[Opening Passage provided section]

How to flood-proof your property and when to seek help

By Michael Jones, National Waterproofing Manager at Peter Cox & Rentokil Property Care, and Jamie Woodhall, Innovation & Technical Manager at Rentokil Specialist Hygiene 

According to the Met Office, this summer was one of the wettest in the past 10 years. And, as the world warms, the UK is forecast to receive even more rainfall in the future, making extreme weather and flash floods much more likely to occur. With one in six (around 5.2 million) properties in England already at risk of flooding from rivers or the sea, increased levels of rainfall could put even more buildings at risk.

Floodwater often contains sewage or household waste, so it can be a health hazard, while there’s also the potential for it to cause structural and financial damage to a property. At a time when the government is encouraging people to build their own homes, it’s important that anyone undertaking a self-build or renovation project is aware of the waterproofing processes involved, to help ensure their home is adequately defended.

Resistance vs resilience

For properties being built in at-risk zones, it is important to assess protection measures before floods occur. These actions fall into two categories: flood resistance and flood resilience measures.

Resistance measures prevent water from entering areas by creating watertight barriers. These minimise the likelihood of floodwater entering a building and causing damage. This can include temporary flood resistance products which require fitting prior to an expected flood event, or permanent flood resistance products that provide constant protection. Barrier Waterproof membranes and drainage systems are very effective resistance tools for protecting properties.

Resilience measures are designed to mitigate and reduce the damage caused by flooding in a property, covering situations where water enters the structure.  These measures are often included in the building’s fabric or fixtures, for example moisture resistant tiled floors,  masonry protection cream, which repels water penetration through masonry and can also improve thermal efficiency. 

General design philosophy

One of the most effective steps to prevent water ingress in a building is to adopt a combined approach, This approach of combining below ground waterproofing and flood resilient design strategies for both types of event in one building is given credence in BS 8102 2009 “Code of practice for protection of below ground structures against water from the ground” and BS 85500 2015 “Flood Resistant and Resilient Construction”.

[Closing Passage provided section]

Task:
According to the flood-proofing article, how many properties in England are already at risk of flooding from rivers or the sea?

[Opening Recorded information section]

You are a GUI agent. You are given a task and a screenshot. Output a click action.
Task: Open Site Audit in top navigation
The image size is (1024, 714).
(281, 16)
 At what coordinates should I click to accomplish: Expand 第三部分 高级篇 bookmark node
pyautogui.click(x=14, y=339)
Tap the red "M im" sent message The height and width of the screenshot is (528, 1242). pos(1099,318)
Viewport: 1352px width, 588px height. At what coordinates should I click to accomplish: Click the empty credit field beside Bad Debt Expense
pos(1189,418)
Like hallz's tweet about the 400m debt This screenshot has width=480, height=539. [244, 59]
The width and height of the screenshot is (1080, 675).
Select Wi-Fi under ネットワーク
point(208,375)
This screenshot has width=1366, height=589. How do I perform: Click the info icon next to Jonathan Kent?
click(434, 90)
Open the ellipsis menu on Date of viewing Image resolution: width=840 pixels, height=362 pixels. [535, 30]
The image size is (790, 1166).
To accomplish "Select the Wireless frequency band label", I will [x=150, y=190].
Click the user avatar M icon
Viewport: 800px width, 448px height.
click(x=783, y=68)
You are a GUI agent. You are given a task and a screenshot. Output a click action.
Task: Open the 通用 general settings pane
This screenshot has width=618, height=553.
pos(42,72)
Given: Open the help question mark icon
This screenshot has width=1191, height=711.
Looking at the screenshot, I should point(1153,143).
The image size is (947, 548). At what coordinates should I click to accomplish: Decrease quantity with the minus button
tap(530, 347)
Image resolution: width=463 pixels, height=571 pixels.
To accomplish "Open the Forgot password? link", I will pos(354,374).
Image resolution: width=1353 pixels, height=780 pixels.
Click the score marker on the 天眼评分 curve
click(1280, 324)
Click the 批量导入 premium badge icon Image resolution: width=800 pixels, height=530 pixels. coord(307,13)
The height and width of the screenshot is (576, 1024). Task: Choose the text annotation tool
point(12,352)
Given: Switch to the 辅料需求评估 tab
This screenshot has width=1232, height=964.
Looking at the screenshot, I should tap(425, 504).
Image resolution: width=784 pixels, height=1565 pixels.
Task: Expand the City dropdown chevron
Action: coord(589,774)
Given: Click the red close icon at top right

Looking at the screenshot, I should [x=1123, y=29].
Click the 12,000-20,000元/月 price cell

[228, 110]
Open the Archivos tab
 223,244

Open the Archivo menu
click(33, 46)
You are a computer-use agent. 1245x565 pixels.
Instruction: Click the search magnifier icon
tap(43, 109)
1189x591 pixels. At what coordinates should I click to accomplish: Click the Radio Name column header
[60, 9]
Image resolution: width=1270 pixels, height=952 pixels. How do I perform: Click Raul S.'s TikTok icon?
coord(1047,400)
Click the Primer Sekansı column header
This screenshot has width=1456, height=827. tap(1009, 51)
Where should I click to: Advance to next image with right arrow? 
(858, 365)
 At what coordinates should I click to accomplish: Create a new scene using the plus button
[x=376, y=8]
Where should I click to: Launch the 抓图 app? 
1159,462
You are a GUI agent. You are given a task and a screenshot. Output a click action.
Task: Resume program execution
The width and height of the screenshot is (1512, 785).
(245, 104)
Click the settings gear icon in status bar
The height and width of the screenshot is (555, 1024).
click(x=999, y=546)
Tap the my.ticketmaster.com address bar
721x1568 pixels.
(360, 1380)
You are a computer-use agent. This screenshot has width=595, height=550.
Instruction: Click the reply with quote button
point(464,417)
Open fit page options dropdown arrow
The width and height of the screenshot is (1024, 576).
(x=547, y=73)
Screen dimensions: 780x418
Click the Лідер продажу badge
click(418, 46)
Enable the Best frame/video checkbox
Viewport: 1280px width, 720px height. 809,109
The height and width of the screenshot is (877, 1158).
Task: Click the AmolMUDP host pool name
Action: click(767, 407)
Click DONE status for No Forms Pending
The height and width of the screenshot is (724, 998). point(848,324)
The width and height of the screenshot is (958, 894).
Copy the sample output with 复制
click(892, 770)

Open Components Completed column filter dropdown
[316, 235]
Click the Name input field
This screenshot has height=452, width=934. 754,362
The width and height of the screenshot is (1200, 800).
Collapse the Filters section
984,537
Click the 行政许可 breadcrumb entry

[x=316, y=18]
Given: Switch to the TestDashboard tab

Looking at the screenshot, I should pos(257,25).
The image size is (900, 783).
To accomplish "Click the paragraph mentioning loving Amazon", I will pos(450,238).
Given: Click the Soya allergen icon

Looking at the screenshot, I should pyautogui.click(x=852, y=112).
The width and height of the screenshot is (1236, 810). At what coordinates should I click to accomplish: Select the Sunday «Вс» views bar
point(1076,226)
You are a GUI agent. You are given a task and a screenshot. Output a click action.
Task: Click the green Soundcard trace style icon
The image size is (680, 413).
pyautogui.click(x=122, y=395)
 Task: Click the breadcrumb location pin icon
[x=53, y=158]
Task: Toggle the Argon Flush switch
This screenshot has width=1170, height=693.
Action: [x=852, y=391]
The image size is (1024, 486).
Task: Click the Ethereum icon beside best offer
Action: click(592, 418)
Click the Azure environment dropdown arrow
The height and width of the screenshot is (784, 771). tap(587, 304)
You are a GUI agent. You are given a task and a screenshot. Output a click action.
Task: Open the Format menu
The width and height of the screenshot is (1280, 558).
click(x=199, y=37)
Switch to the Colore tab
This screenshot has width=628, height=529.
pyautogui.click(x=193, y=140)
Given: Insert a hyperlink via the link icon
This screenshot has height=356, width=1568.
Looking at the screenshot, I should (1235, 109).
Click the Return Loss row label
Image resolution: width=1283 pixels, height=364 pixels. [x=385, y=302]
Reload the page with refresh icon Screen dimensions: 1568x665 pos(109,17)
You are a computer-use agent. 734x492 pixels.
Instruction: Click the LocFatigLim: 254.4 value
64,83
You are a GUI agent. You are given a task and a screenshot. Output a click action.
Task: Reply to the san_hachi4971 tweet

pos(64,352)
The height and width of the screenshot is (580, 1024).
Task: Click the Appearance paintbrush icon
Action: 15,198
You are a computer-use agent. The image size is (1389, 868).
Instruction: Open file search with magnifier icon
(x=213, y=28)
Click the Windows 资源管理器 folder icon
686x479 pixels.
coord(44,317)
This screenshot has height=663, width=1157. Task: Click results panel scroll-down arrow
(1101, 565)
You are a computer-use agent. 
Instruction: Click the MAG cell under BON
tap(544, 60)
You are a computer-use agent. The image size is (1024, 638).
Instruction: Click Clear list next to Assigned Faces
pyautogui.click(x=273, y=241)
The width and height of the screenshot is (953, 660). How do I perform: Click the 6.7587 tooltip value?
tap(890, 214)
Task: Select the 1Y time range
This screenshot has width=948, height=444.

[Closing Recorded information section]

Result:
One in six, or around 5.2 million.